Antibodies and mouse IFN-α. Therapeutic anti–PD-1 (clone RMP1-14), anti–PD-L1 (clone 9G2), anti-CD8 (clone 2.43), anti-CD4 (clone GK1.5), and anti-NK1.1 (clone PK136) monoclonal antibodies were produced by BioXcell. The following antibodies and dilutions were used for flow cytometric analyses: CD45.2 Alexa Fluor 700 (eBioscience; catalog 56-0454; 1:200); CD3 PE-Cy7 (eBioscience; catalog 25-0031; 1:200); CD4 ef450 (eBioscience; catalog 48-0041; 1:200); CD4 APC–eFluor 780 (eBioscience; catalog 47-0041; 1:400); CD8 PerCP–eFluor710 (eBioscience; catalog 46-0083; 1:200); CD11b APC–eFluor 780 (eBioscience; catalog 47-0112; 1:600); ICOS PE (eBioscience; catalog 12-5985; 1:200); PD-L1 PE Cy7 (eBioscience; catalog 25-5982-82; 1:200); NK 1.1 PE (eBioscience; catalog 12-5941; 1:200); IFN-γ PE (eBioscience; catalog 12-7311; 1:200); FoxP3 Alexa Fluor 700 (eBioscience; catalog 56-5773; 1:100); FoxP3 APC (eBioscience; catalog 17-5773; 1:200); PD-1 PE-Cy7 (eBioscience; catalog 25-9985; 1:200); CD11c APC (eBioscience; catalog 17-0114-82; 1:200); F4/80 eFluor 450 (eBioscience; catalog 48-4801-82; 1:100); Granzyme B PE–Texas Red (Invitrogen, Thermo Fisher Scientific; catalog GRB17; 1:125); Granzyme B APC (Invitrogen, Thermo Fisher Scientific; catalog GRB05; 1:125); and Ki-67–Alexa Fluor 488 (BD Pharmingen; catalog 561165; 1:50). Mouse IFN-α was purchased from Miltenyi Biotec.

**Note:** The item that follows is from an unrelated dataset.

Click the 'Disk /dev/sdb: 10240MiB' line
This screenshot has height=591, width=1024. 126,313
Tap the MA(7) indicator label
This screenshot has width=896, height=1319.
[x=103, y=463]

Viruses and cloning. The recombinant lentogenic NDV LaSota strain was used for all experiments. To generate NDV virus expressing GFP, a DNA fragment encoding GFP flanked by the appropriate NDV-specific RNA transcriptional signals was inserted into the SacII site created between the P and M genes of pT7NDV/LS. Viruses were rescued from cDNA using methods described previously and sequenced by reverse transcription PCR for insert fidelity (53). Virus titers were determined by serial dilution and immunofluorescence in A549 cells.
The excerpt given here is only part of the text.